> [TASK TO COMPLETE] The answer must be every line from the entries below that contains "para".

> [RECORDS PROVIDED]
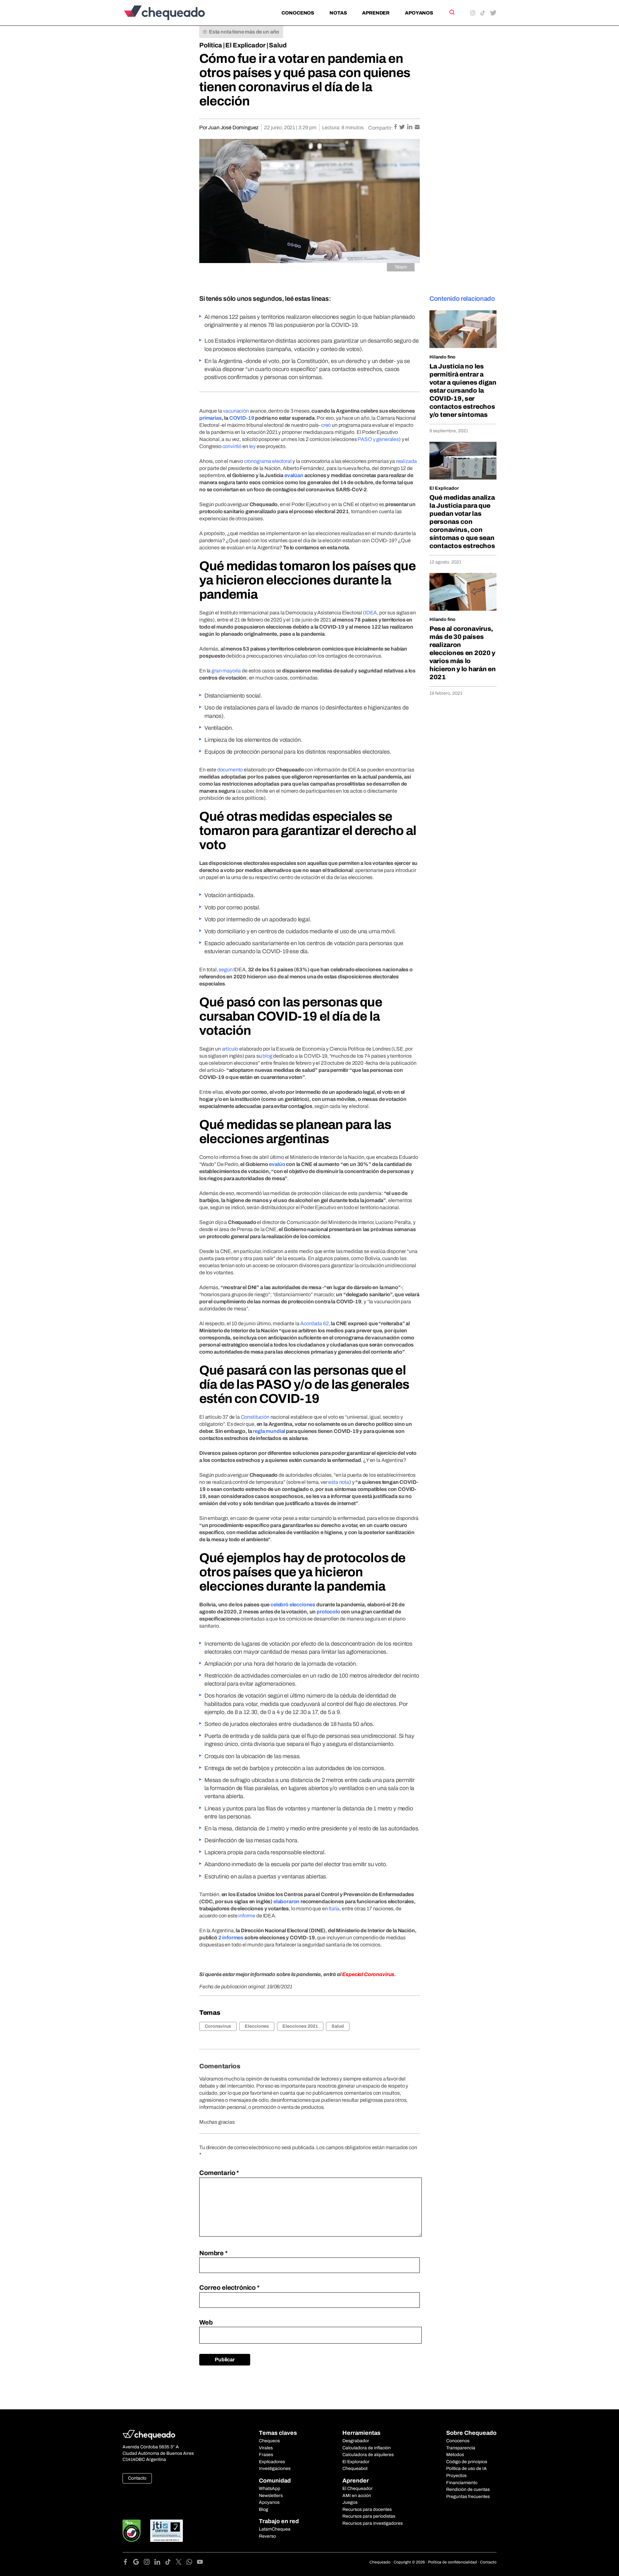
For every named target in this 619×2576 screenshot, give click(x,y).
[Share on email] (417, 127)
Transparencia (460, 2447)
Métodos (455, 2454)
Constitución (255, 1417)
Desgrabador (355, 2440)
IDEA (371, 612)
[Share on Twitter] (402, 127)
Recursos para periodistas (368, 2516)
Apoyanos (419, 12)
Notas (338, 12)
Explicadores (272, 2461)
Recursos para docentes (367, 2509)
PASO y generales (378, 439)
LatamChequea (274, 2529)
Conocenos (297, 12)
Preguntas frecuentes (468, 2496)
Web (206, 2322)
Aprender (375, 12)
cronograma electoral (268, 461)
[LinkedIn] (159, 2563)
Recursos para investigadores (372, 2523)
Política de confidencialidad (452, 2562)
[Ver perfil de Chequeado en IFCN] (132, 2531)
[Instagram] (149, 2563)
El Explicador (245, 45)
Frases (266, 2454)
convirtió (232, 446)
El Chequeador (357, 2488)
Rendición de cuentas (468, 2489)
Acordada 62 (314, 1323)
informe (246, 1915)
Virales (266, 2447)
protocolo (328, 1611)
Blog (263, 2509)
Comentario (219, 2172)
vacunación (236, 411)
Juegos (350, 2502)
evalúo (277, 1164)
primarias (210, 418)
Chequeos (269, 2440)
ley (252, 446)
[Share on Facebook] (396, 127)
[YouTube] (200, 2563)
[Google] (138, 2563)
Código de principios (466, 2461)
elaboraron (286, 1901)
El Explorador (355, 2461)
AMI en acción (356, 2495)
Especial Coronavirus (368, 1974)
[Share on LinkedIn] (410, 127)
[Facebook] (128, 2563)
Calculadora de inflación (366, 2447)
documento (230, 769)
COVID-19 (241, 418)
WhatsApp (269, 2488)
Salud (278, 45)
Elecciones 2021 (300, 2026)
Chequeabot (355, 2468)
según (225, 969)
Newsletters (271, 2495)
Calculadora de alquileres (368, 2454)
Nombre (213, 2253)
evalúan (293, 475)
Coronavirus (218, 2026)
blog (267, 1056)
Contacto (137, 2478)
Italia (334, 1908)
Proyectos (456, 2475)
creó (326, 425)
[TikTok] (170, 2563)
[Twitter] (181, 2563)
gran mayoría (226, 670)
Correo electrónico (229, 2287)
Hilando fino (442, 357)
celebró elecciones (292, 1604)
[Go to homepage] (175, 12)
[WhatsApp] (191, 2563)
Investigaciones (274, 2468)
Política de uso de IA (466, 2468)
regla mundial (269, 1431)
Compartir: (380, 128)
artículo (230, 1049)
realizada (406, 461)
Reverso (267, 2536)
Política (210, 45)
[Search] (451, 12)
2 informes (230, 1937)
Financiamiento (461, 2482)
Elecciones (257, 2026)
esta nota (338, 1482)
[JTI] (166, 2531)
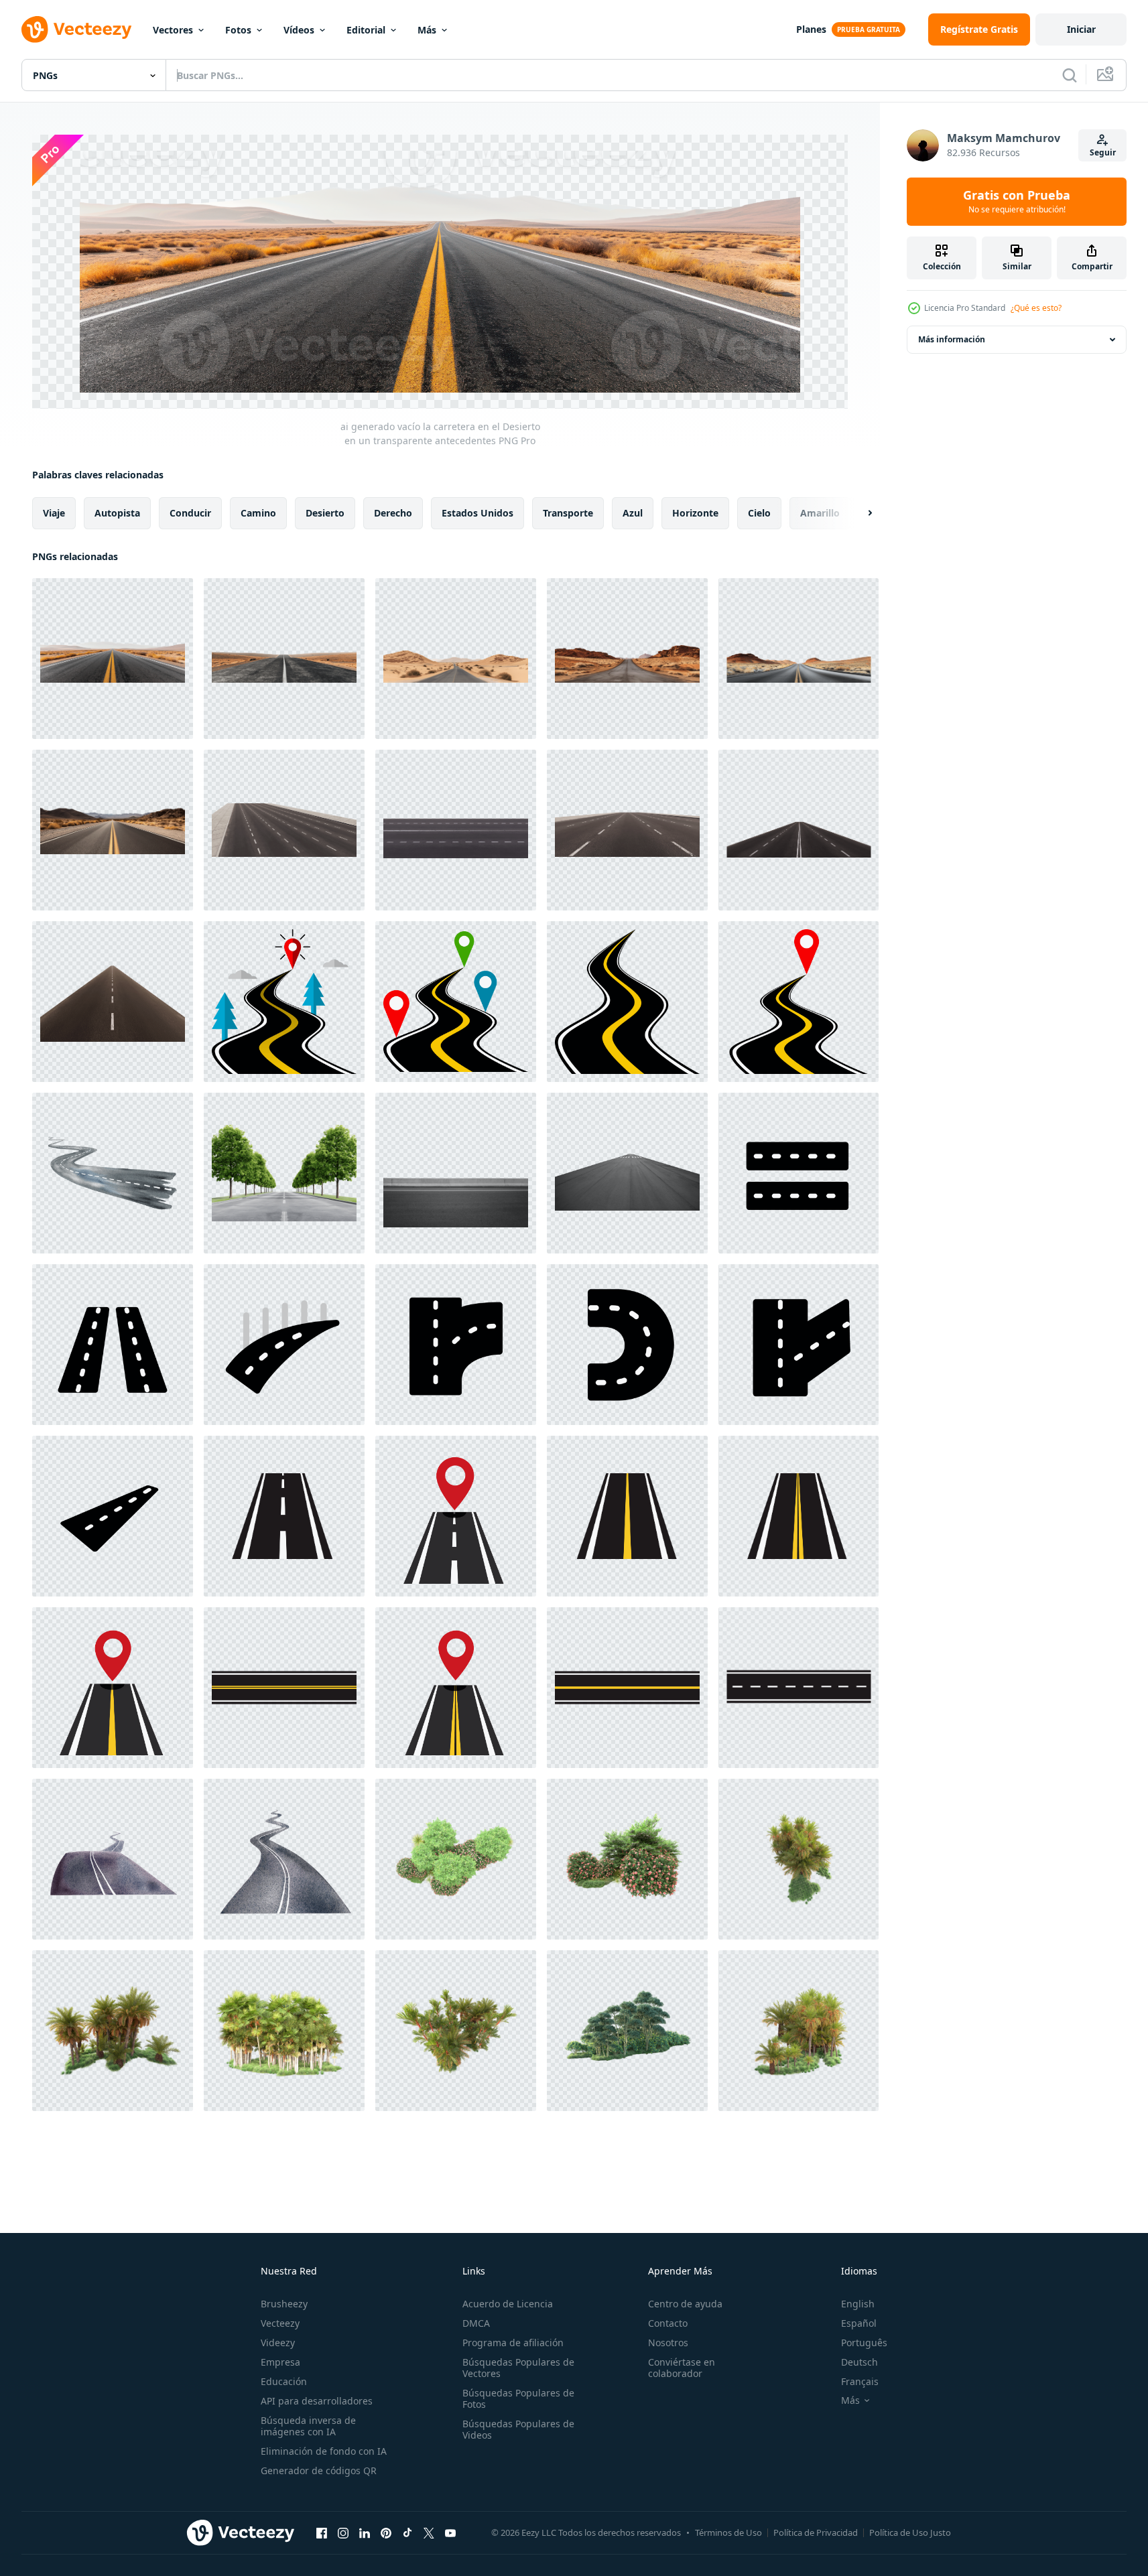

> [SOLUTION FOR THIS PROBLEM]
Recursos para periodistas (368, 2516)
Recursos para docentes (367, 2509)
Recursos para investigadores (372, 2523)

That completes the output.